More typical was the experience of Gershom Flagg, a young unmarried farmer who left
his home in Richmond, Vermont, in the fall of 1816, spent the winter in Springfield,
Ohio, and then moved on to the town of Harmony, alongside the National Road. Although
the journey took him longer than expected (“we found some of the worst hills to travel
up and down that I have ever seen where there was a Road”), and the price of supplies
inflated in Ohio (“there are many things which are worth but little in Vermont that
cost considerable here”), Flagg informed his brother back home that “I find the Country
as fertile as I expected. Corn grows with once hoeing and some time with out hoeing
at all to 14 feet high and is well filled.… Hogs & Cattle run in the woods in summers
and in the winter are fed on Corn & prairie hay.

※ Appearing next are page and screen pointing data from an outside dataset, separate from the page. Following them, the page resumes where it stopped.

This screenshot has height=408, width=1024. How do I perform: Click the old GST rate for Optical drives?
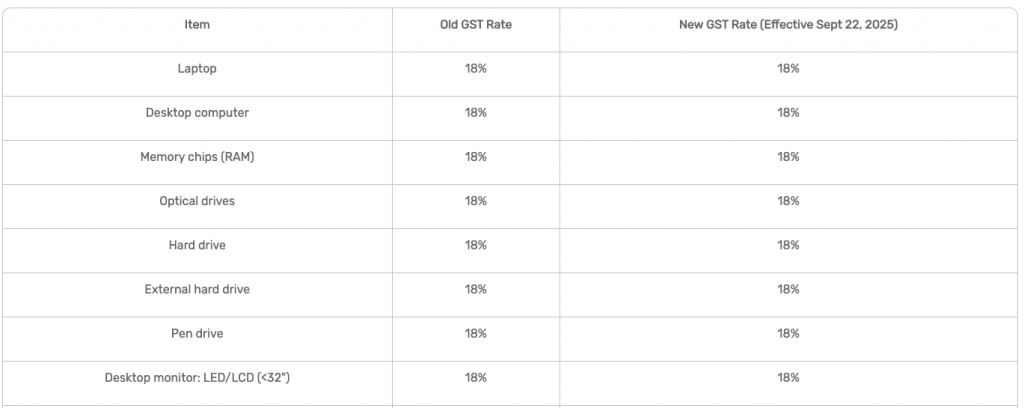point(476,201)
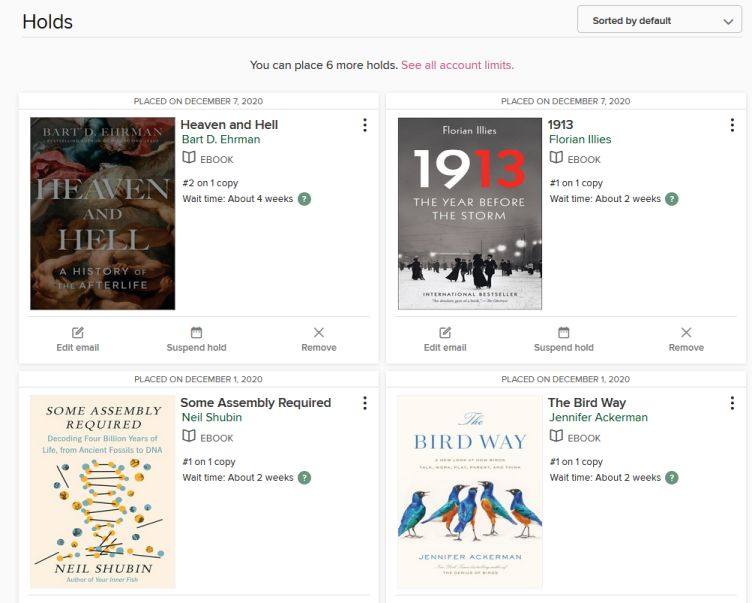This screenshot has width=752, height=603.
Task: Show wait time help for Some Assembly Required
Action: [304, 477]
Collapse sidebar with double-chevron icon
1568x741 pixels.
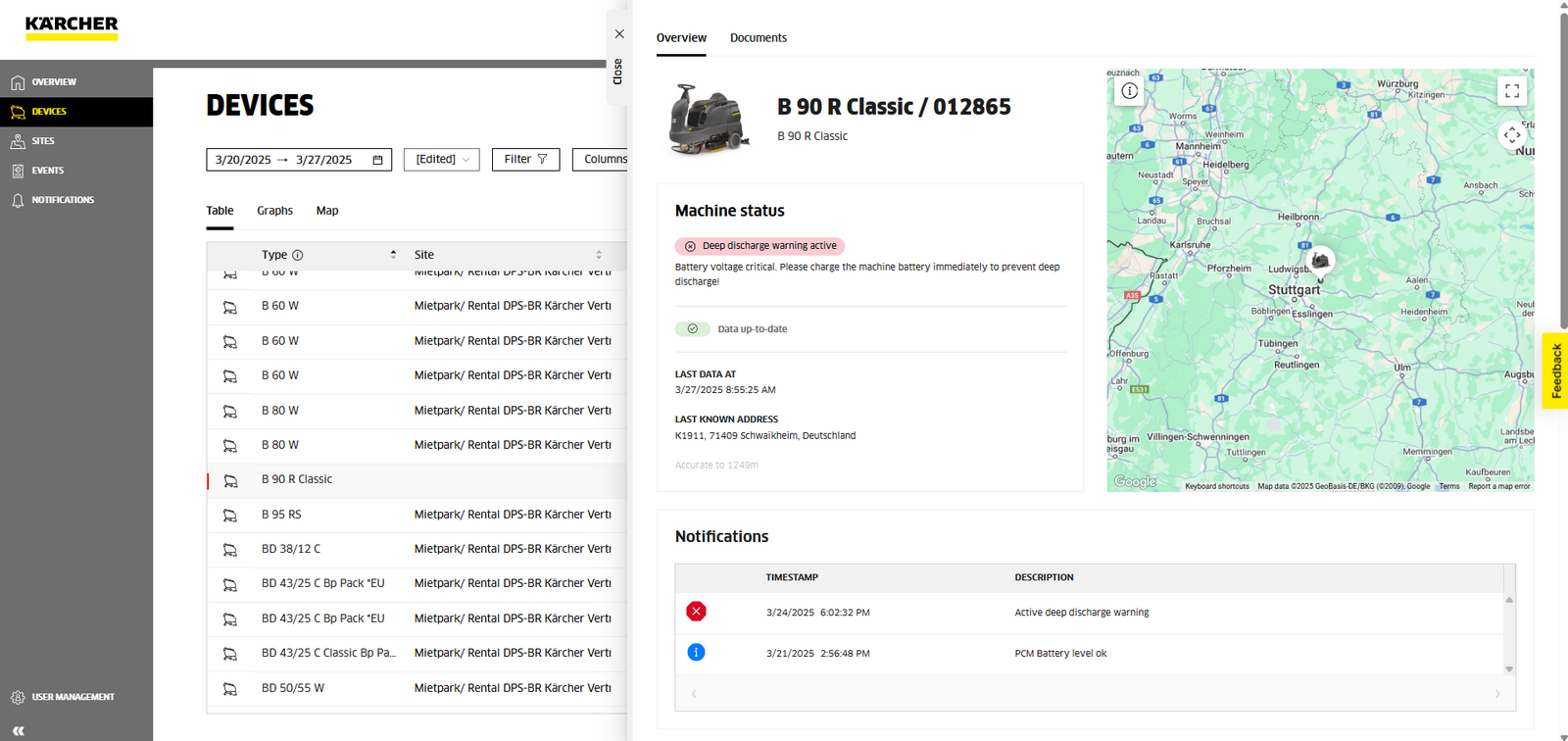pos(18,730)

In this vicinity are some as handsome
Cattle as ever I have seen.… I am fully of the opinion that a man may live by farming
with much less labour here than in the Eastern States.” Moreover, “the weather is
warm and pleasant now,” Flagg reported in January. “We have had no snow.”

Aided by similar testimonials from hundreds of other settlers, Ohio’s population jumped
from 230,760 in 1810 to slightly more than 400,000 in 1817. The increase in Indiana
was even more spectacular, rising from 24,500 in 1810 to nearly 100,000 seven years
later; in the year 1816 alone, Indiana gained 42,000 new settlers. And in the territory
of Illinois, the population rose 160 percent between 1815 and 1818.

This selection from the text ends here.